Jamaican Quinoa and Peas
This absolutely delicious and well seasoned Jamaican quinoa peas is a healthier spin on the classic! Enjoy the health benefits and easy digestion of quinoa while savoring Jamaican flavor.
Prep Time 5 minutes mins
Cook Time 20 minutes mins
Total Time 25 minutes mins
- 1 Cup Quinoa
- 1 Canned Red Kidney Beans aka 1 & 1/4 cup cooked
- 3/4 Cup Coconut Milk
- 1 Cup Water
- 4 Cloves Garlic Chopped
- 1/4 Teaspoon Ginger
- 1/4 Teaspoon Agave or sugar
- 1 Scallion seperated into half
- 3 Sprigs Fresh Thyme
- 1 Scotch Bonnet Pepper or Habanero
- 1/2 Teaspoon Allspice Berries
Dry Seasonings
- 1/2 Teaspoon Jamaican All Purpose see article for where to buy
- 1/2 Teaspoon Onion Powder
- 1 Teaspoon Garlic Powder
- 1/2 Teaspoon No Salt Seasoning I use Mrs. Dash
- 1/4 Teaspoon Seasoned Salt to taste
Wash and strain your canned red kidney beans. Grate your garlic and ginger, Chop 1/2 of the scallion and leave the other half as is. Leave your thyme and scotch bonnet pepper whole. Do NOT cut or burst the scotch bonnet pepper. The seeds are extremely spicy.
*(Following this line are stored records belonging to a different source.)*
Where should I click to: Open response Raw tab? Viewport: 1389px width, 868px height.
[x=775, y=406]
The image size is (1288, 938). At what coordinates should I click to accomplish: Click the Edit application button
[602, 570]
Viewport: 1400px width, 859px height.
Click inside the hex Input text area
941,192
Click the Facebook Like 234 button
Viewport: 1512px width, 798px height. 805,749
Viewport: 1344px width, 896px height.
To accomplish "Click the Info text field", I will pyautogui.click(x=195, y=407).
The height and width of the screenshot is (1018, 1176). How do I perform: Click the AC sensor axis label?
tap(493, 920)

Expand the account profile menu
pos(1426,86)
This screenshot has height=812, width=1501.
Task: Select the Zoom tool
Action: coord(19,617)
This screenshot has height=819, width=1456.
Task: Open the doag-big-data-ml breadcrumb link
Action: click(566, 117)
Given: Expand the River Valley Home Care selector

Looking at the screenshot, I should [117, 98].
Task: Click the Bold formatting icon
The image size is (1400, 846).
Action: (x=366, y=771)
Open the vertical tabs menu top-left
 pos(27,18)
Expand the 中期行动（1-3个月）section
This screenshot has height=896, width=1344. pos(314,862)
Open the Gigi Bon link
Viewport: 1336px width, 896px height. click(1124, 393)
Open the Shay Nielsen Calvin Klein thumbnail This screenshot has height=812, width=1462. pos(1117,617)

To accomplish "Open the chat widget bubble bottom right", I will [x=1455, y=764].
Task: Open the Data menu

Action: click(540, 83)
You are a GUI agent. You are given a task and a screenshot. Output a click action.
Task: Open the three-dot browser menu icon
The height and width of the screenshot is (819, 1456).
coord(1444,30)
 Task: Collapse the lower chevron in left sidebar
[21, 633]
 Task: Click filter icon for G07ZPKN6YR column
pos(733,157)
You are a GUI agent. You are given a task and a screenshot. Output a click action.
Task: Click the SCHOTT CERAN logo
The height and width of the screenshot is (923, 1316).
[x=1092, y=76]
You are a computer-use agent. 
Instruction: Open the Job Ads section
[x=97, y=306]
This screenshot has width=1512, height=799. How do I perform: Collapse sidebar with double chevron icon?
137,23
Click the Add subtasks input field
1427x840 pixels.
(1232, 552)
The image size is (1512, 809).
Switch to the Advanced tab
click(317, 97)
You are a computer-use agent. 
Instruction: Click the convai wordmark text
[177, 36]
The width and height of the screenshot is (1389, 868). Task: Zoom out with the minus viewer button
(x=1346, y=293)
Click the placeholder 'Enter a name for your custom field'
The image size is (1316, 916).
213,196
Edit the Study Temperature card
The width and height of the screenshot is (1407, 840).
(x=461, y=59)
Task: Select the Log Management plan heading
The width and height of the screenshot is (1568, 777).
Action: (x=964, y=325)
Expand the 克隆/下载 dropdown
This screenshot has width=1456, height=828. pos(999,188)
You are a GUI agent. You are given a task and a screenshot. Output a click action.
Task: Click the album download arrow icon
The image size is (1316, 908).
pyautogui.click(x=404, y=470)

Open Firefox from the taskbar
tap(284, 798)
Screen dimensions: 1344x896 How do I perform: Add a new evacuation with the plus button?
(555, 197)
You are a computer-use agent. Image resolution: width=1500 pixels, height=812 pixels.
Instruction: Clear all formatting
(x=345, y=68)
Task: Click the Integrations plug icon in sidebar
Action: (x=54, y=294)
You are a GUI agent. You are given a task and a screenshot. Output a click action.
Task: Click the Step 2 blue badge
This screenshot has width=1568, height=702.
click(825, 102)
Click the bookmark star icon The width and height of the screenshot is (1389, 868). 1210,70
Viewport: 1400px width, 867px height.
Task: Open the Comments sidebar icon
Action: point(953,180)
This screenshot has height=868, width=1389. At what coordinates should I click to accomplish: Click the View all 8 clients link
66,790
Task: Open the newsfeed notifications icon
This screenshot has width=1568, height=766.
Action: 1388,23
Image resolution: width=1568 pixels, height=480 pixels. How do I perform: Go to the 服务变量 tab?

Add your water, coconut milk, and red kidney beans to the pot along with the thyme, all spice berries, scotch bonnet pepper, scallion, and dry seasoning. Allow this to cook off for about 5-8 minutes. Taste the broth to see if it is seasoned to your liking.Once the broth is ready, add in your quinoa. Be sure to monitor this to see if it may need more or less water. Allow to cook for about 15-20 minutes on low to medium heat. The quinoa is ready once the moisture/liquid has all evaporated and the quinoa is super soft and fluffy. Completely optional and not at all traditional to Jamaican but I love to sprinkle a bit of nutritional yeast on my quinoa for the wonderful taste it adds!